TASK REQUIREMENTS :: Print the lines of the listing below exactly as they appear, from the line containing "Where should I click to: Click the 停止" through the line containing "coord(384,308)", and nothing else.

EXCERPTED DATA ::
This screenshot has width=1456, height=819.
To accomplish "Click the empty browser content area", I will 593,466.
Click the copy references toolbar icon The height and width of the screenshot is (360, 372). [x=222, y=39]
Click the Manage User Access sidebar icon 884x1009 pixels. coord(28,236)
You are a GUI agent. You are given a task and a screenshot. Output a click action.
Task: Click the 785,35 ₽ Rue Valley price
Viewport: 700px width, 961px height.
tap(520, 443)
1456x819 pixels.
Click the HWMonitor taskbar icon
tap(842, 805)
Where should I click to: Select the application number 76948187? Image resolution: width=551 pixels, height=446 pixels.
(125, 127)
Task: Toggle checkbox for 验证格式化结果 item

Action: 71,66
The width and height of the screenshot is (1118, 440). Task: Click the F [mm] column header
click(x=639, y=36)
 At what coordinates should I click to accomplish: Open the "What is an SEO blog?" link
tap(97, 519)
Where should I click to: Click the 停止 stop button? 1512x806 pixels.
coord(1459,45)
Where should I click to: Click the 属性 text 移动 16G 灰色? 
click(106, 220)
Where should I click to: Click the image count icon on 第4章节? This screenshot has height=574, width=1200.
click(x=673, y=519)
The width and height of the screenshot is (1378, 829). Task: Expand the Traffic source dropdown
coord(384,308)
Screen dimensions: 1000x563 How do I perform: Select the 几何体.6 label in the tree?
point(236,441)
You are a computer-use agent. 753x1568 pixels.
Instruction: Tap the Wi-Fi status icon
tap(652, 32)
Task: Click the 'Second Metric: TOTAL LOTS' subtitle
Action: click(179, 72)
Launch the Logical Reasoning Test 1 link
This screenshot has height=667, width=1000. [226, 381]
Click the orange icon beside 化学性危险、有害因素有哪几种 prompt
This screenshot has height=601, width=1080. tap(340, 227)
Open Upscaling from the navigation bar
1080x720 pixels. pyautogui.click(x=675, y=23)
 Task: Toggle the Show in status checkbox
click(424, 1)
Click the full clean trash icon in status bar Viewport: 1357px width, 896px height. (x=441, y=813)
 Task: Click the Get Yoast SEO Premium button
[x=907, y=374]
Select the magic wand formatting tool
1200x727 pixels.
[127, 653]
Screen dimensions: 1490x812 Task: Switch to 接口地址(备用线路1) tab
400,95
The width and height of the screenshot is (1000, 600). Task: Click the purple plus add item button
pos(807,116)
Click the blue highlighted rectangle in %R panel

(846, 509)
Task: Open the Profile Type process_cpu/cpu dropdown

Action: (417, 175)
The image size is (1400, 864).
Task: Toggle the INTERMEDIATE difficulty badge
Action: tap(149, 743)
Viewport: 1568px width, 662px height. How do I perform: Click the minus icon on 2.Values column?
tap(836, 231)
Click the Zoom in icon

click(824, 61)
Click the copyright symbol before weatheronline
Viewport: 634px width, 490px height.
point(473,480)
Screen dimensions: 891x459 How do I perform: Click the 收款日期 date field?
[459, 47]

TASK RESULT ::
Where should I click to: Click the 停止 stop button? 1512x806 pixels.
coord(1459,45)
Where should I click to: Click the 属性 text 移动 16G 灰色? 
click(106, 220)
Where should I click to: Click the image count icon on 第4章节? This screenshot has height=574, width=1200.
click(x=673, y=519)
The width and height of the screenshot is (1378, 829). Task: Expand the Traffic source dropdown
coord(384,308)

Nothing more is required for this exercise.